The U.S. District Court for the District of Connecticut granted a motion for summary judgment in favor of Becton, Dickinson & Co. (BDC), a medical products provider, on the grounds that its contracts with MedPricer.com, Inc. (MedPricer), a company operating an online auction platform, violated the federal Anti-Kickback Statute (AKS), and were therefore unenforceable under Connecticut state law. MedPricer.com, Inc. v. Becton, Dickinson & Co., 2017 U.S. Dist. LEXIS 30854 (Memorandum opinion).
As described in the opinion, MedPricer enters into service agreements with hospitals and other health care providers to host online “auctions” for the sale of medical equipment. The health care provider determines which vendors to invite to the online auction and MedPricer sends invitations to the vendors. In order to participate in the MedPricer auction, a vendor must, among other things, accept the terms of a click-through user agreement. Vendors that accept the terms of the agreement may submit bids to the health care provider in response to requests for quotes. The agreements at issue before the Court required BDC to pay MedPricer a fee of 1.5% of the value of any purchase from the vendor, whether or not the sale occurs during the auction events or afterward.
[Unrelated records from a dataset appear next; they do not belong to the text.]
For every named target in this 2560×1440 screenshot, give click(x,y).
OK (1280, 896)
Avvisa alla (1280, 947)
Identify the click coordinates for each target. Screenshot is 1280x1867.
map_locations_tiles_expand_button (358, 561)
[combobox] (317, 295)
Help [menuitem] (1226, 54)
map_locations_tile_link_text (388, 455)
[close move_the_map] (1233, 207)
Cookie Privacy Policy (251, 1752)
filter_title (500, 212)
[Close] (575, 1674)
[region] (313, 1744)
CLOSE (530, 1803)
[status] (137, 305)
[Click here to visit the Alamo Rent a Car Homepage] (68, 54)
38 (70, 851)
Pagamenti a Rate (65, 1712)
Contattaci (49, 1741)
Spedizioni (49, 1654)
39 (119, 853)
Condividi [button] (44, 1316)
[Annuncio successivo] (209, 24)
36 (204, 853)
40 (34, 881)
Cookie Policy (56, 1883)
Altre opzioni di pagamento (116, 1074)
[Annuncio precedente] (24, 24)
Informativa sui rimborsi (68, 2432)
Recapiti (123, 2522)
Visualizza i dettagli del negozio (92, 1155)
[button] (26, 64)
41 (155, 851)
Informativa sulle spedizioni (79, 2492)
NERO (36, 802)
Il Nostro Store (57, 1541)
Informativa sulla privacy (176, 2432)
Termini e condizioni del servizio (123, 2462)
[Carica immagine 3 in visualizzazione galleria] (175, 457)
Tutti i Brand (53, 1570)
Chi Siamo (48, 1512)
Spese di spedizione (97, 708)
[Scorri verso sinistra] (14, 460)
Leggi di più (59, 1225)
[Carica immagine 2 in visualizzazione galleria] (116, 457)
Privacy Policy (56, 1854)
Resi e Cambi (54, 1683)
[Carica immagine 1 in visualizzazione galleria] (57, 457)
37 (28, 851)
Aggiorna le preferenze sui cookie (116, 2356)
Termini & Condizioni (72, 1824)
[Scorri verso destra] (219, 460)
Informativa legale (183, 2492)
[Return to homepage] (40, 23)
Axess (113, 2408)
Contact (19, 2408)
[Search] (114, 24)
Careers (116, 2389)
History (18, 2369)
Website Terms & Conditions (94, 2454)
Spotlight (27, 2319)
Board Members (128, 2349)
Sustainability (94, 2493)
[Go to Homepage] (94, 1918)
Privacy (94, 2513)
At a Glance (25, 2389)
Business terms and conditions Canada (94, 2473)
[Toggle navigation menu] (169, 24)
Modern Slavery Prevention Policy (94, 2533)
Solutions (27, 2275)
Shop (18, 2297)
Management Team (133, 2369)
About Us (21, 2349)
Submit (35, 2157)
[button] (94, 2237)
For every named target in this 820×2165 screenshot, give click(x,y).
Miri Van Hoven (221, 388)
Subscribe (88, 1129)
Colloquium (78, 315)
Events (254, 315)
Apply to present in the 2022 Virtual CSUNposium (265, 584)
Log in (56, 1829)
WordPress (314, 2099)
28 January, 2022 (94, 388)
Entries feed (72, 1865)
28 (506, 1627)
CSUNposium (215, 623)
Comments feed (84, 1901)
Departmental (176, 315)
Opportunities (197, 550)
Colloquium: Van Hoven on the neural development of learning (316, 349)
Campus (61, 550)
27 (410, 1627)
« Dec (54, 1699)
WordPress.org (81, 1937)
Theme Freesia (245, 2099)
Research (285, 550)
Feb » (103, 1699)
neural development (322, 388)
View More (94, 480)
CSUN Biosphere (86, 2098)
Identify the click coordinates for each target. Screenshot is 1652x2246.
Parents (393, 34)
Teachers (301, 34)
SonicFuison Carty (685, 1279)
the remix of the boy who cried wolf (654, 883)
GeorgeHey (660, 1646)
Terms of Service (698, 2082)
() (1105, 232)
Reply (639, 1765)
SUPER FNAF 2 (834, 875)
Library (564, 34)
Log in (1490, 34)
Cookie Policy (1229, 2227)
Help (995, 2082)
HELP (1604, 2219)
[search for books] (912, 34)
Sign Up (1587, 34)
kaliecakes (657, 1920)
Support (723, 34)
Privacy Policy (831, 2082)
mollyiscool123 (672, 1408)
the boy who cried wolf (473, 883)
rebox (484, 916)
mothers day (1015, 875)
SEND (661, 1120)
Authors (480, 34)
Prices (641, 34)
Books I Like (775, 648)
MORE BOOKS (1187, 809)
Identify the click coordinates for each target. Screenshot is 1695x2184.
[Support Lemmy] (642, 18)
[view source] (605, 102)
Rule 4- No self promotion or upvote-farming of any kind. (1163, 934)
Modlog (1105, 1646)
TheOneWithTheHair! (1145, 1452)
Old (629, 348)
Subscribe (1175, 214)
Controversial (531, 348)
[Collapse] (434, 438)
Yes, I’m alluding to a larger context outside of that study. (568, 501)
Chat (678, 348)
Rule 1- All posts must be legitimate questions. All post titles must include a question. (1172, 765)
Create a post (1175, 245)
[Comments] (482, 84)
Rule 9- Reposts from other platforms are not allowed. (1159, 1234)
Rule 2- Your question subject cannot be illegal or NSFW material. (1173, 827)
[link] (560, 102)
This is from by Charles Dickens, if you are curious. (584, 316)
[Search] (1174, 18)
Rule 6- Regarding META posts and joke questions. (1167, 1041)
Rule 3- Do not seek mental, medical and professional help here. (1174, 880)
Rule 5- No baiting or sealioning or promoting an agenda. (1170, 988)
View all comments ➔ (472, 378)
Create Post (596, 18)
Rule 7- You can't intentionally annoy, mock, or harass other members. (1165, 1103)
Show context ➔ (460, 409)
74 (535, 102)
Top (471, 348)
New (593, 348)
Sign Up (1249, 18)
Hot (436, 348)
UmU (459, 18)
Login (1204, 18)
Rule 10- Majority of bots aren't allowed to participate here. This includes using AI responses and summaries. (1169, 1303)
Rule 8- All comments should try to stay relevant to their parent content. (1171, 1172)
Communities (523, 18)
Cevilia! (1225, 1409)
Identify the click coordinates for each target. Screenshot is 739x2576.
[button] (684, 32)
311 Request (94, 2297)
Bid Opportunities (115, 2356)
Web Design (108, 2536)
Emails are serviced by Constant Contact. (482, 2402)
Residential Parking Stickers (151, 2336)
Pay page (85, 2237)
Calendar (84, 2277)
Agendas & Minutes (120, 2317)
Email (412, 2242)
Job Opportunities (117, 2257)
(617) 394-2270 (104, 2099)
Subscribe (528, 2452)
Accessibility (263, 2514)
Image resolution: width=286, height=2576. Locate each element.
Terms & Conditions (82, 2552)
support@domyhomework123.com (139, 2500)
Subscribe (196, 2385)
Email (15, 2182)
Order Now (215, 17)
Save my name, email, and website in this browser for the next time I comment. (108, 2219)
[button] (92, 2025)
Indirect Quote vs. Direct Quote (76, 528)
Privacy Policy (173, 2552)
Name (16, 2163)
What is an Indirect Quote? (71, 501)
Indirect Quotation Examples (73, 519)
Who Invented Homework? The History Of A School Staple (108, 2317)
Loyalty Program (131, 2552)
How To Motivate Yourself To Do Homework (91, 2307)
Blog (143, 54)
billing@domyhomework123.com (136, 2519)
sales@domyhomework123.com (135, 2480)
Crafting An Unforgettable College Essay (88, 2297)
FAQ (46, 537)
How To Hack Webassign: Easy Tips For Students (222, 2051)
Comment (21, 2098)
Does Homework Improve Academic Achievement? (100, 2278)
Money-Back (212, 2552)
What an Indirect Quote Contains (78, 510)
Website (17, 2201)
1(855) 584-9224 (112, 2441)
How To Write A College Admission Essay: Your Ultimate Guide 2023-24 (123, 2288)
MedPricer originally brought a lawsuit against BDC for nonpayment of fees related to online auction arrangements involving two hospitals. BDC responded by alleging that the agreements violated the AKS, thus rendering them unenforceable. BDC argued that MedPricer was paid remuneration for “arranging for” the sale of items that may be reimbursable by a federal health care program, actions that are prohibited by the AKS, and because Connecticut law prohibits enforcements of illegal contracts, the agreements were unenforceable. On BDC’s motion for summary judgment, the Court agreed, noting that the Health and Human Services Office of Inspector General (OIG) construed the AKS as “extremely broad.” The Court pointed to several OIG advisory opinions in which the OIG stated that percentage-based fee arrangements have an increased potential for federal health care program abuse.
The AKS applies to items for which “payment may be made” by a federal health care program. The Court reasoned that the “payment may be made” requirement calls for a minimal showing – only that the buyer of the goods (i.e., the health care provider) provides services to one or more beneficiaries of a federal health care program and the items could be used in providing those services. Here, BDC produced contracts it had entered into with one of the hospitals that specifically stated that the hospital provides services reimbursable under a federal health care program, and the items could be used in performing those services. Summary judgment was granted in part as to the auction agreement involving that hospital. BDC did not produce its contract with the second hospital, so the minimal showing was not met as to that hospital.
Although the type of goods involved (e.g., syringes) were not separately reimbursable under a Federal healthcare program, and despite the fact that the OIG has found that in such scenarios there is not a significant risk of abuse, the Court nevertheless concluded that the agreements violated the AKS. The Court took care to distinguish the OIG’s exercise of discretion in these scenarios from technical violations of the AKS. The Court found that the agreements were in violation of the plain language of the AKS, even if in such scenarios the OIG may be unlikely to take action against the parties.
Although liability under the AKS requires a showing of intent, the Court held that it was not necessary for BDC to establish the scienter element to be entitled to summary judgment. The Court explained that it was not holding anyone criminally liable, but rather, it was determining whether the contracts were contrary to public policy and unenforceable.
Lastly, MedPricer acknowledged that the agreements did not satisfy an AKS safe harbor, but it argued that the agreements were substantially similar to arrangements protected by several safe harbors. The Court stated that “substantial compliance” with a safe harbor did not save the agreements from being held illegal. Notably, the Court also mentioned that MedPricer had decided not to seek an advisory opinion from the OIG regarding its online action agreements.